What the task asks:
Output range, inclusive: from the line containing "The width and" to the line containing "Screen dimensions: 661x606". Restate those lines from the data below word for word and only those.

Information shown:
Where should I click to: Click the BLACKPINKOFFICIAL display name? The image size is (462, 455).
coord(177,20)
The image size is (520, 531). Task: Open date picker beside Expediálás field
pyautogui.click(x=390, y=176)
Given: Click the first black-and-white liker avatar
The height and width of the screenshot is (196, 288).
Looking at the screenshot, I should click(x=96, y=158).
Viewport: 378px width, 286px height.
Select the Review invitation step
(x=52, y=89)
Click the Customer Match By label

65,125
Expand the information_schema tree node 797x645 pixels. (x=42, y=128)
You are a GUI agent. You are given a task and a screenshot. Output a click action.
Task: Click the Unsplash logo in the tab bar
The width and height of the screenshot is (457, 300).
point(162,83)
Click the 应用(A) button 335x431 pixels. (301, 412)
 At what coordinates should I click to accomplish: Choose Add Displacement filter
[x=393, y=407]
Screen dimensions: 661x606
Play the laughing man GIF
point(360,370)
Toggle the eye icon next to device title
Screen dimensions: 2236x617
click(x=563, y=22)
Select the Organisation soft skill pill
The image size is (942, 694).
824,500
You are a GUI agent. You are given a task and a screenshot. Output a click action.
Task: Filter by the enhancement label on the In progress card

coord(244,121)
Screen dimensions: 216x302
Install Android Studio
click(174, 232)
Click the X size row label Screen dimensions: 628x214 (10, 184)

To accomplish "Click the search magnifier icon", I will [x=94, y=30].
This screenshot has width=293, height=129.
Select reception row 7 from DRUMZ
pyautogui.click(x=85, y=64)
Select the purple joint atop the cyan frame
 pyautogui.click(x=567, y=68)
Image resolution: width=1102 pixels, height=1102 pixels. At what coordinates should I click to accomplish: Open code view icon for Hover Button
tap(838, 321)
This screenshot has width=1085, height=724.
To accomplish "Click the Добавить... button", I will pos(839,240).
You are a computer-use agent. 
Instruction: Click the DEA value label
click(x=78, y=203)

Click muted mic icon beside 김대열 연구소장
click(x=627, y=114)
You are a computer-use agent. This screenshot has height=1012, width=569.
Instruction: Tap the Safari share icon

Output below:
The width and height of the screenshot is (457, 300).
point(162,83)
Click the 应用(A) button 335x431 pixels. (301, 412)
 At what coordinates should I click to accomplish: Choose Add Displacement filter
[x=393, y=407]
Screen dimensions: 661x606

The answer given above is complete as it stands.